環境省プロパガンダ「日本の力をひとつにプロジェクト」を検証する

 環境総合研究所の池田こみち顧問が「がれき広域処施策の課題と総括」と題するブログ記事を書いて、『自分たちの不作為や不行き届きをそのままに、依然として「広域処理が必要である」と広告代理店を使ってキャンペーンを続けることで瓦礫の処理が進むはずもない』と分析している。
◆がれき広域処施策の課題と総括

 被災地で瓦礫処理が進まないのは「杜撰な瓦礫総量の推定」「仮置き場の立地選定の拙さ」「仮置き場搬入時の分別不徹底」「仮設焼却炉のスケジュール管理の拙さ」「被災地処理施設の不活用」など、円滑に瓦礫を処理するための様々な施策に目を向けず、広域処理ばかりに固執した「環境省の杜撰な瓦礫処理計画」こそが最大の原因と指摘しており、まさに震災がれき広域処理問題の本質を捉えた分析といえる。

 被災地が熱望している「森の防潮堤」や「津波記念公園」のように、瓦礫を被災地周辺に埋める施策を可能な限り採用すればもっと円滑に瓦礫が処理できたのだが、広域処理にこだわるがゆえに受け入れ自治体と契約した特定の瓦礫しか搬出できず、そのため被災地では瓦礫の山を手作業で分別せざるをえず、却って処理の進捗を遅らせる原因になっている。
◆いのちを守る森の防潮堤

◆津波記念公園

 こうした本質的な問題を放置したまま、広告代理店に丸投げしたキャンペーンで瓦礫の処理が進むはずがないのだが、被災から1年3月以上が経過した今年7月に環境省と広告代理店が一体何をしていたのか、市民が情報開示請求した資料から検証する。

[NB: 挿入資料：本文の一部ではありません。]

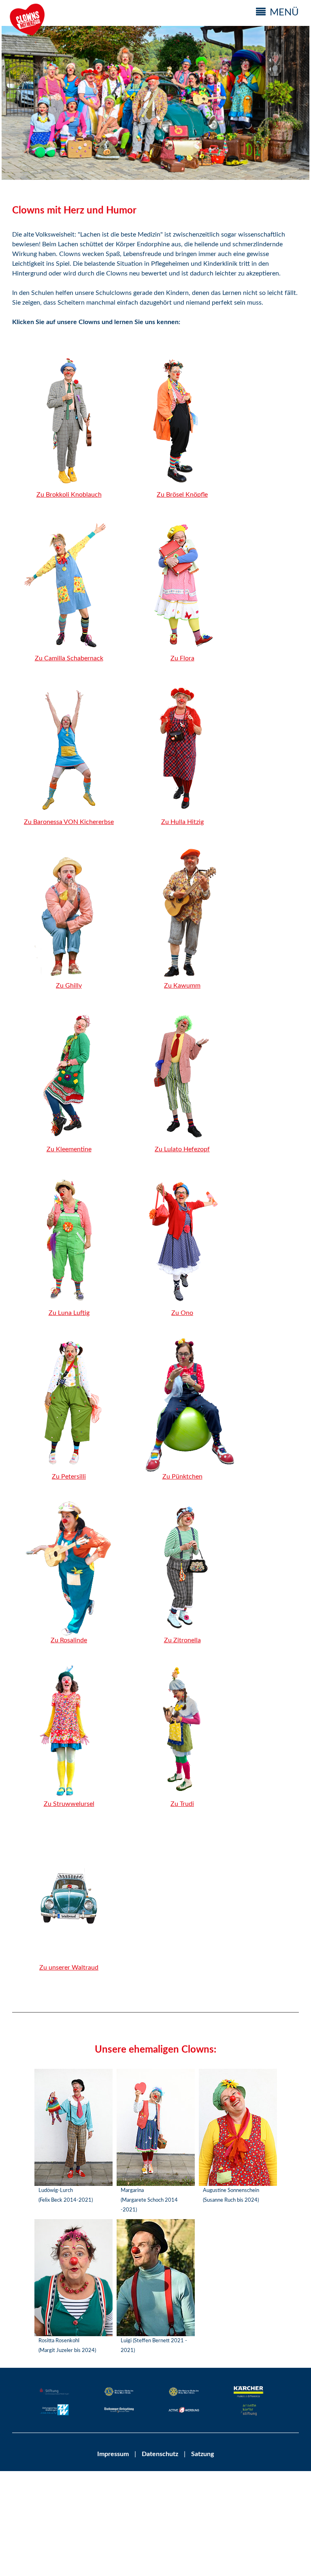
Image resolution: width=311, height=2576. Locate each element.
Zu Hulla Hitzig (182, 822)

 環境省は、震災がれきの広域処理について「戦略的に普及・啓発を実施する」(仕様書より)ことを目的に広報業務を発注したが、本業務は競争原理により経費を抑える効果がある一般競争入札ではなく企画競争(随意契約の一種)により請負業者を選定した。
◆企画競争説明書

◆随意契約審査結果通知書等

 このため、平成24年3月30日に請負業者(電通)が提出した見積金額は、予算総額15億円の何と99,9988%にあたる14億9998万2657円となっており、環境省は同額を、4月2日と4月6日の二回に分けて支出の決済をした。(注:予算成立日が4/5のため二回に分けたことが判明)
◆支出負担行為決議書等

 この広報業務は、①環境省業務支援、②被災地(岩手・宮城)の視察支援、③住民説明会支援、④「みんなの力でがれき処理」プロジェクトの実施、⑤広域処理に関するweb広報、⑥メディア(新聞等)を活用した広報などで構成されており、これら業務の具体化の一つとして平成24年7月に電通が企画・提案したものが「日本の力をひとつにプロジェクト」である。
◆平成24年度・・・広域処理に関する広報業務仕様書

◆「日本の力をひとつにプロジェクト」(企画:電通)

1、プロジェクトの全体像
◎復興へのポジティブな想いや被災地の現状を【被災地×アート×オリンピック】の融合で発信
→昨年7月には瓦礫総量が当初推計量の約6割まで大幅に減ったことが分かっていたが、本プロジェクトが発信する情報にはそうした「現状」が全く考慮されていない。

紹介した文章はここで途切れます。